Antimalware software applications have become advanced and efficient, but they are still unable to detect a plethora of malware attacks. This is when the hackers inject rootkits, that prevent the malware from getting detected. One of the most challenging situations is when the malware launches at the boot cycle. This malware incorporates certain system hacks, that eventually takes the PC to an unstable state. Windows operating system has not yet been able to provide a proper, reliable solution of detecting early boot malwares.

However, Windows 10 has an in-built feature called Secure boot. The function of the secure boot is to launch an ELAM driver (Early Launch Anti-Malware) and protect boot configuration and components. The ELAM launches before any boot-start drivers initiate. The ELAM driver analyzes and evaluates those drivers and enable the Windows Kernel decide if the drivers should be launched.

Now coming to the Boot-Start Driver Initialization Policy, this policy setting is a part of Windows Group Policy Editors. This policy setting determines if a boot start driver should be initialized.  The performance of the boot start drivers is evaluated by ELAM driver and classified into certain categories.

The categories are written below:

  • Good -It means the driver looks safe and has been signed.
  • Bad – It means the driver is identified as malware. It is recommended that you do not allow known bad drivers to be initialized.
  • Bad, but required for boot – The driver has been identified as malware, but the needs this driver in order to start.
  • Unknown – This driver has not been marked as malware by the malware detection application. Thus, not classified by the Early Launch Antimalware boot-start driver.

In this article, you will know the process of enabling early launch antimalware boot driver initialization policy.
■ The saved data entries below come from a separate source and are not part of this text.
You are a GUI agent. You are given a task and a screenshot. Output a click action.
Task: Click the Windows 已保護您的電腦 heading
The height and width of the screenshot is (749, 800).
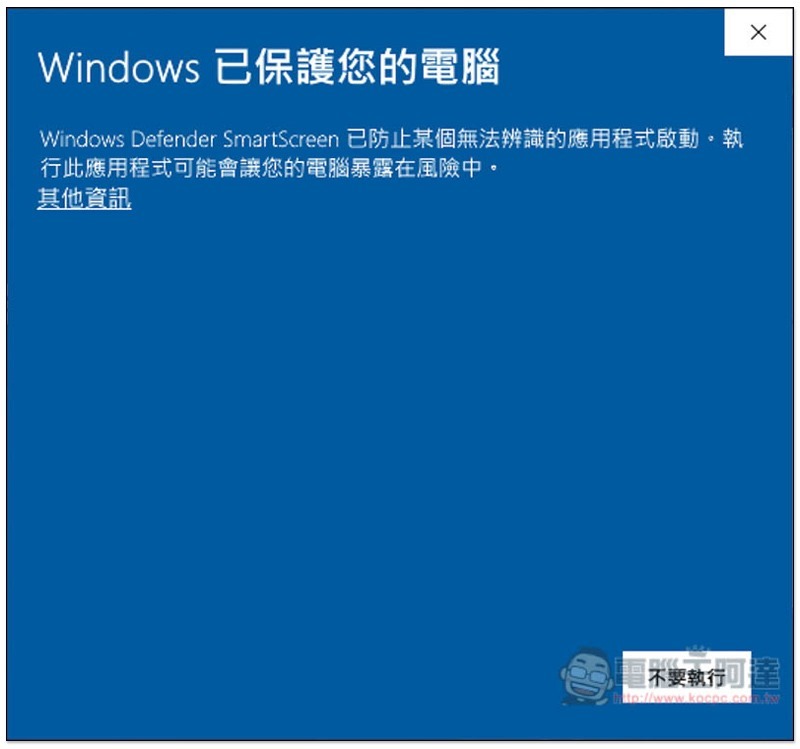point(269,67)
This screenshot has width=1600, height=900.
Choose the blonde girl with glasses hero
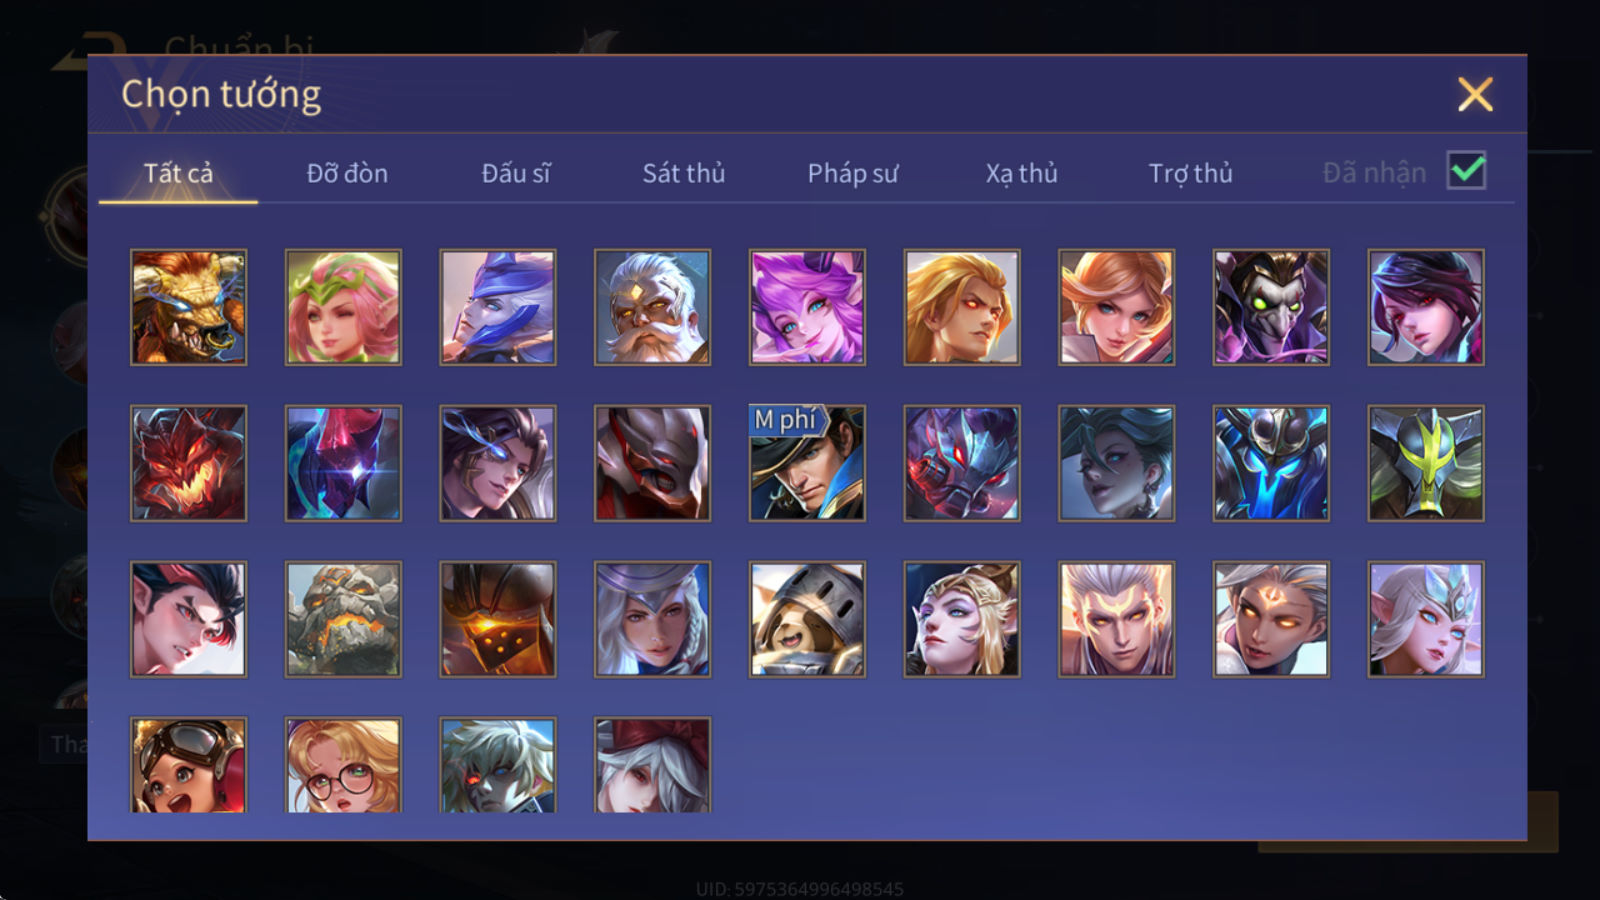tap(343, 765)
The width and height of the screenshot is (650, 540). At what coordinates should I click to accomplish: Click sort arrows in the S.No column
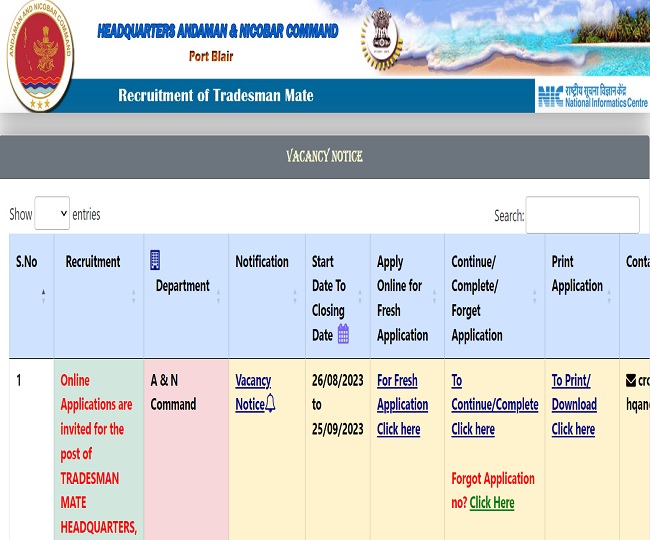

Steps To Configure Early Launch Anti-Malware Boot-Start Driver Initialization Policy in Windows 10

  1. Press Windows+R to launch the Run window. Type gpedit.msc and hit Enter to launch the Local group policy editor (not applicable for Home edition of Windows).
  2. Now, navigate to the following location from the left pane Computer Configuration\Administrative Templates\System\Early Launch Antimalware
  3. Go to the right pane, and find out Early Launch Antimalware in Local Group Policy Editor. Double click on Boot-Start Driver Initialization Policy policy to edit it. 
  4. If you want to Enable and Configure Boot-Start Driver Initialization Policy, then check the radio button beside Enabled. Under Options, select any one of the following options: Good only, Good and unknown, Good, unknown and bad but critical, All.
  5. If you want to disable, click on the radio button beside Disabled.
  6. That’s all. Restart the computer to see the changes.